# Objective
Reproduce the lines of the listing verbatim, starting at the beginning of the listing and ending at the line that contains "[x=641, y=47]".

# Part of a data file
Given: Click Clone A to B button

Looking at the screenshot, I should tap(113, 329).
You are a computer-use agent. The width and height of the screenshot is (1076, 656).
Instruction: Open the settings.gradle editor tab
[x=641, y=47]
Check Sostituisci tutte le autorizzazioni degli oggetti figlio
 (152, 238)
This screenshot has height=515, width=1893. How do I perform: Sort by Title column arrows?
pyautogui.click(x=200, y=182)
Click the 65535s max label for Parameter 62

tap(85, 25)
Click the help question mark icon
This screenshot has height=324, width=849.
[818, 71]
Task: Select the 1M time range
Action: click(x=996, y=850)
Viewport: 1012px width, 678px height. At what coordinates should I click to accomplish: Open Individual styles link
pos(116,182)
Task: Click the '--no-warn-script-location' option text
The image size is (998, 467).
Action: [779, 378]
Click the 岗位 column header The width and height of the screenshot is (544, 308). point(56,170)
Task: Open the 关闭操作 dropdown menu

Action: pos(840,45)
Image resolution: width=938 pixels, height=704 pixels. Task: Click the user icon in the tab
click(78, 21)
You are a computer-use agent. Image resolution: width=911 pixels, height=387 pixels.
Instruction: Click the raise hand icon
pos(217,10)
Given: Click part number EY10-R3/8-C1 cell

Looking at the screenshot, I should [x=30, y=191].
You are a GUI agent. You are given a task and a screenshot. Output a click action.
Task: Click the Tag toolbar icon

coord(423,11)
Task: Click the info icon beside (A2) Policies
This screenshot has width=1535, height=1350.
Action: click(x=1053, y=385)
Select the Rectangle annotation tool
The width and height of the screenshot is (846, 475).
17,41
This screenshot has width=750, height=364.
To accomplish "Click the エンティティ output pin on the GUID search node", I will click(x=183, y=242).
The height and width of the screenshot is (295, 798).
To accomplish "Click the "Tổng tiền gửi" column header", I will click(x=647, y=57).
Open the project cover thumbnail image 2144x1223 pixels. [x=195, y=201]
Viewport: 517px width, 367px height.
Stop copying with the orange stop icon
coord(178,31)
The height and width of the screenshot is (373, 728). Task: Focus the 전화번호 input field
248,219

# The result
Given: Click Clone A to B button

Looking at the screenshot, I should tap(113, 329).
You are a computer-use agent. The width and height of the screenshot is (1076, 656).
Instruction: Open the settings.gradle editor tab
[x=641, y=47]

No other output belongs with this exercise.